EXTRACTED DATA
★ ★ ★ ★ ★
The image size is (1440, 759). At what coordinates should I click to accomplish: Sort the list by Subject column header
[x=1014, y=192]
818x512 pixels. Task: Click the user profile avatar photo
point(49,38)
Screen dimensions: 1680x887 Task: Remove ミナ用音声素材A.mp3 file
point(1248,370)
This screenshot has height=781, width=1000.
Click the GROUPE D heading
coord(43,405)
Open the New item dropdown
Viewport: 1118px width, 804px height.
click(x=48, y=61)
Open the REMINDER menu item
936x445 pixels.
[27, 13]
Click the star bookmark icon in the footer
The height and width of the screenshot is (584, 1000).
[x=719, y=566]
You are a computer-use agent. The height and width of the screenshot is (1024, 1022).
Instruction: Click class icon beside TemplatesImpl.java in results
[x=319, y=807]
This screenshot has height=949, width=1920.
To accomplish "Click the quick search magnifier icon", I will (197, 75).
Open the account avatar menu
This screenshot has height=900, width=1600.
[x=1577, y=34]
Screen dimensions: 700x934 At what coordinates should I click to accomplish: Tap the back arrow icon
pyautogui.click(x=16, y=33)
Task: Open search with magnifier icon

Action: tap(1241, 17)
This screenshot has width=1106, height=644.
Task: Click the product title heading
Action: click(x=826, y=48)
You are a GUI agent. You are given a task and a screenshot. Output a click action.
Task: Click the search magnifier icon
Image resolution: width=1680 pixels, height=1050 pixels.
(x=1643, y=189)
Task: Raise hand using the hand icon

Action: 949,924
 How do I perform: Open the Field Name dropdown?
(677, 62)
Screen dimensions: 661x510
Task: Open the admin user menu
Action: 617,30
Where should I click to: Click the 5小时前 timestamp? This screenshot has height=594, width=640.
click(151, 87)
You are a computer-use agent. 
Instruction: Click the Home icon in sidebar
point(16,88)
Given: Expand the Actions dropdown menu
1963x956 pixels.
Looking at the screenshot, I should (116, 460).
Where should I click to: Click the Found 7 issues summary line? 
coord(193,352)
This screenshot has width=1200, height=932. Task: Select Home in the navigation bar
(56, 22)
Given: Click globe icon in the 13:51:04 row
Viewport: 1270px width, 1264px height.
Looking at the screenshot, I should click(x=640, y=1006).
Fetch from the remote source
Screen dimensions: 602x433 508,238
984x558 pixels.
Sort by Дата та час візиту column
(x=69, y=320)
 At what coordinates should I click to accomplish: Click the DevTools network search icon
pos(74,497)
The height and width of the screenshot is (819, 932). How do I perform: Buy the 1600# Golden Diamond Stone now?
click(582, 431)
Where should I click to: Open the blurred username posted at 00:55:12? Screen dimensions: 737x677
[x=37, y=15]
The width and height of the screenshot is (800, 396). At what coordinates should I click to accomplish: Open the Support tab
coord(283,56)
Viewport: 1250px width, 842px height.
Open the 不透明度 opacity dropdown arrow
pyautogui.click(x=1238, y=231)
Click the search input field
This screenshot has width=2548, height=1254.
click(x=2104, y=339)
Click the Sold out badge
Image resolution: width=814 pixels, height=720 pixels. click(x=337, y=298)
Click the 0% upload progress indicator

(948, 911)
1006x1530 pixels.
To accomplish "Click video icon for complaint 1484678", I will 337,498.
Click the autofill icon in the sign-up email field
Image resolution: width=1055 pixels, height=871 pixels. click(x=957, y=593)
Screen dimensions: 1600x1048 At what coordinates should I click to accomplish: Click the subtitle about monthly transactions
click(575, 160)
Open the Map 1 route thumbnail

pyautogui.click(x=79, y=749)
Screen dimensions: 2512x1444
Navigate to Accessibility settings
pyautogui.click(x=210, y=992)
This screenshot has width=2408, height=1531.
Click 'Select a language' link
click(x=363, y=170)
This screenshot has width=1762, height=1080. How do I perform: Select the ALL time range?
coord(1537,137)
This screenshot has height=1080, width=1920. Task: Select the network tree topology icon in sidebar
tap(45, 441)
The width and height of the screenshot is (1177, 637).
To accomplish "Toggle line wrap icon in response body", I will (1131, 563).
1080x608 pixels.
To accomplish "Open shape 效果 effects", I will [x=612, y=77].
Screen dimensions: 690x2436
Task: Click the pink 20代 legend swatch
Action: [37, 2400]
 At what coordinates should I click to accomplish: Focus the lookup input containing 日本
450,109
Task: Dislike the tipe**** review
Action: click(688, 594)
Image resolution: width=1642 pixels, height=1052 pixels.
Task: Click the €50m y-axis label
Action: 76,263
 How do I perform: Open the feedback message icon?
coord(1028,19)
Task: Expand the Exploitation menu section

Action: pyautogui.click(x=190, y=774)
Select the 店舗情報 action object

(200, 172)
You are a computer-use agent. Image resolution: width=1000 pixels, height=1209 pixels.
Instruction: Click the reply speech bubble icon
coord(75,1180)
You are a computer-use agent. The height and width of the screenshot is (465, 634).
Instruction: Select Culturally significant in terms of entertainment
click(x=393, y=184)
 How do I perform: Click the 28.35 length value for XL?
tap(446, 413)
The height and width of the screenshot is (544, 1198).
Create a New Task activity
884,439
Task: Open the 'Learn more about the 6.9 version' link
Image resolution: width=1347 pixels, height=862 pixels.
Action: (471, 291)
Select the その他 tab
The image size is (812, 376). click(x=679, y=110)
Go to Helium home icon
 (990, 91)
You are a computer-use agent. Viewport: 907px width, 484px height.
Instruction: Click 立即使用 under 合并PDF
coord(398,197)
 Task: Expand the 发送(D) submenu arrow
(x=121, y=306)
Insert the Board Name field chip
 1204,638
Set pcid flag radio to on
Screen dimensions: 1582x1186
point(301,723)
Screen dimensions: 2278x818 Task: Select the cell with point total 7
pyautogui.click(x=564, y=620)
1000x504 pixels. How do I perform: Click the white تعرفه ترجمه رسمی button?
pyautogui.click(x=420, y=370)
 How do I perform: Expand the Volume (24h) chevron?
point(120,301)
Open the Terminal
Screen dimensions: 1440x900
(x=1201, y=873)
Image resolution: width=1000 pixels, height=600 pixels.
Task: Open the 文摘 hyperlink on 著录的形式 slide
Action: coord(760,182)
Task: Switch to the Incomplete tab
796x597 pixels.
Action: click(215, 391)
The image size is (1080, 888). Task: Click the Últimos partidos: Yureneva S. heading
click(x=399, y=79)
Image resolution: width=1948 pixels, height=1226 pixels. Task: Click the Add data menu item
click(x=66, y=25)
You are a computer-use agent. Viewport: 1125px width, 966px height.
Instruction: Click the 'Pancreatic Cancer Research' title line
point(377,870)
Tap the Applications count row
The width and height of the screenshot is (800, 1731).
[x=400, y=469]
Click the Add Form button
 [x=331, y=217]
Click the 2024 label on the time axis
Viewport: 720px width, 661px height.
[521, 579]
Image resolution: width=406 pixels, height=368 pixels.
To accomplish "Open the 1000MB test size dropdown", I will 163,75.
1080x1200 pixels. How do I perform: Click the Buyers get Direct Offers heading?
★ ★ ★ ★ ★
ACTIVITY
The full set of entries must be printed again without any alteration.

ANSWER BOX
The image size is (1440, 759). At what coordinates should I click to accomplish: Sort the list by Subject column header
[x=1014, y=192]
818x512 pixels. Task: Click the user profile avatar photo
point(49,38)
Screen dimensions: 1680x887 Task: Remove ミナ用音声素材A.mp3 file
point(1248,370)
This screenshot has height=781, width=1000.
Click the GROUPE D heading
coord(43,405)
Open the New item dropdown
Viewport: 1118px width, 804px height.
click(x=48, y=61)
Open the REMINDER menu item
936x445 pixels.
[27, 13]
Click the star bookmark icon in the footer
The height and width of the screenshot is (584, 1000).
[x=719, y=566]
You are a computer-use agent. The height and width of the screenshot is (1024, 1022).
Instruction: Click class icon beside TemplatesImpl.java in results
[x=319, y=807]
This screenshot has height=949, width=1920.
To accomplish "Click the quick search magnifier icon", I will (197, 75).
Open the account avatar menu
This screenshot has height=900, width=1600.
[x=1577, y=34]
Screen dimensions: 700x934 At what coordinates should I click to accomplish: Tap the back arrow icon
pyautogui.click(x=16, y=33)
Task: Open search with magnifier icon

Action: tap(1241, 17)
This screenshot has width=1106, height=644.
Task: Click the product title heading
Action: click(x=826, y=48)
You are a GUI agent. You are given a task and a screenshot. Output a click action.
Task: Click the search magnifier icon
Image resolution: width=1680 pixels, height=1050 pixels.
(x=1643, y=189)
Task: Raise hand using the hand icon

Action: 949,924
 How do I perform: Open the Field Name dropdown?
(677, 62)
Screen dimensions: 661x510
Task: Open the admin user menu
Action: 617,30
Where should I click to: Click the 5小时前 timestamp? This screenshot has height=594, width=640.
click(151, 87)
You are a computer-use agent. 
Instruction: Click the Home icon in sidebar
point(16,88)
Given: Expand the Actions dropdown menu
1963x956 pixels.
Looking at the screenshot, I should (116, 460).
Where should I click to: Click the Found 7 issues summary line? 
coord(193,352)
This screenshot has width=1200, height=932. Task: Select Home in the navigation bar
(56, 22)
Given: Click globe icon in the 13:51:04 row
Viewport: 1270px width, 1264px height.
Looking at the screenshot, I should click(x=640, y=1006).
Fetch from the remote source
Screen dimensions: 602x433 508,238
984x558 pixels.
Sort by Дата та час візиту column
(x=69, y=320)
 At what coordinates should I click to accomplish: Click the DevTools network search icon
pos(74,497)
The height and width of the screenshot is (819, 932). How do I perform: Buy the 1600# Golden Diamond Stone now?
click(582, 431)
Where should I click to: Open the blurred username posted at 00:55:12? Screen dimensions: 737x677
[x=37, y=15]
The width and height of the screenshot is (800, 396). At what coordinates should I click to accomplish: Open the Support tab
coord(283,56)
Viewport: 1250px width, 842px height.
Open the 不透明度 opacity dropdown arrow
pyautogui.click(x=1238, y=231)
Click the search input field
This screenshot has width=2548, height=1254.
click(x=2104, y=339)
Click the Sold out badge
Image resolution: width=814 pixels, height=720 pixels. click(x=337, y=298)
Click the 0% upload progress indicator

(948, 911)
1006x1530 pixels.
To accomplish "Click video icon for complaint 1484678", I will 337,498.
Click the autofill icon in the sign-up email field
Image resolution: width=1055 pixels, height=871 pixels. click(x=957, y=593)
Screen dimensions: 1600x1048 At what coordinates should I click to accomplish: Click the subtitle about monthly transactions
click(575, 160)
Open the Map 1 route thumbnail

pyautogui.click(x=79, y=749)
Screen dimensions: 2512x1444
Navigate to Accessibility settings
pyautogui.click(x=210, y=992)
This screenshot has width=2408, height=1531.
Click 'Select a language' link
click(x=363, y=170)
This screenshot has width=1762, height=1080. How do I perform: Select the ALL time range?
coord(1537,137)
This screenshot has height=1080, width=1920. Task: Select the network tree topology icon in sidebar
tap(45, 441)
The width and height of the screenshot is (1177, 637).
To accomplish "Toggle line wrap icon in response body", I will (1131, 563).
1080x608 pixels.
To accomplish "Open shape 效果 effects", I will [x=612, y=77].
Screen dimensions: 690x2436
Task: Click the pink 20代 legend swatch
Action: [37, 2400]
 At what coordinates should I click to accomplish: Focus the lookup input containing 日本
450,109
Task: Dislike the tipe**** review
Action: click(688, 594)
Image resolution: width=1642 pixels, height=1052 pixels.
Task: Click the €50m y-axis label
Action: 76,263
 How do I perform: Open the feedback message icon?
coord(1028,19)
Task: Expand the Exploitation menu section

Action: pyautogui.click(x=190, y=774)
Select the 店舗情報 action object

(200, 172)
You are a computer-use agent. Image resolution: width=1000 pixels, height=1209 pixels.
Instruction: Click the reply speech bubble icon
coord(75,1180)
You are a computer-use agent. The height and width of the screenshot is (465, 634).
Instruction: Select Culturally significant in terms of entertainment
click(x=393, y=184)
 How do I perform: Click the 28.35 length value for XL?
tap(446, 413)
The height and width of the screenshot is (544, 1198).
Create a New Task activity
884,439
Task: Open the 'Learn more about the 6.9 version' link
Image resolution: width=1347 pixels, height=862 pixels.
Action: (471, 291)
Select the その他 tab
The image size is (812, 376). click(x=679, y=110)
Go to Helium home icon
 (990, 91)
You are a computer-use agent. Viewport: 907px width, 484px height.
Instruction: Click 立即使用 under 合并PDF
coord(398,197)
 Task: Expand the 发送(D) submenu arrow
(x=121, y=306)
Insert the Board Name field chip
 1204,638
Set pcid flag radio to on
Screen dimensions: 1582x1186
point(301,723)
Screen dimensions: 2278x818 Task: Select the cell with point total 7
pyautogui.click(x=564, y=620)
1000x504 pixels. How do I perform: Click the white تعرفه ترجمه رسمی button?
pyautogui.click(x=420, y=370)
 How do I perform: Expand the Volume (24h) chevron?
point(120,301)
Open the Terminal
Screen dimensions: 1440x900
(x=1201, y=873)
Image resolution: width=1000 pixels, height=600 pixels.
Task: Open the 文摘 hyperlink on 著录的形式 slide
Action: coord(760,182)
Task: Switch to the Incomplete tab
796x597 pixels.
Action: click(215, 391)
The image size is (1080, 888). Task: Click the Últimos partidos: Yureneva S. heading
click(x=399, y=79)
Image resolution: width=1948 pixels, height=1226 pixels. Task: Click the Add data menu item
click(x=66, y=25)
You are a computer-use agent. Viewport: 1125px width, 966px height.
Instruction: Click the 'Pancreatic Cancer Research' title line
point(377,870)
Tap the Applications count row
The width and height of the screenshot is (800, 1731).
[x=400, y=469]
Click the Add Form button
 [x=331, y=217]
Click the 2024 label on the time axis
Viewport: 720px width, 661px height.
[521, 579]
Image resolution: width=406 pixels, height=368 pixels.
To accomplish "Open the 1000MB test size dropdown", I will 163,75.
1080x1200 pixels. How do I perform: Click the Buyers get Direct Offers heading?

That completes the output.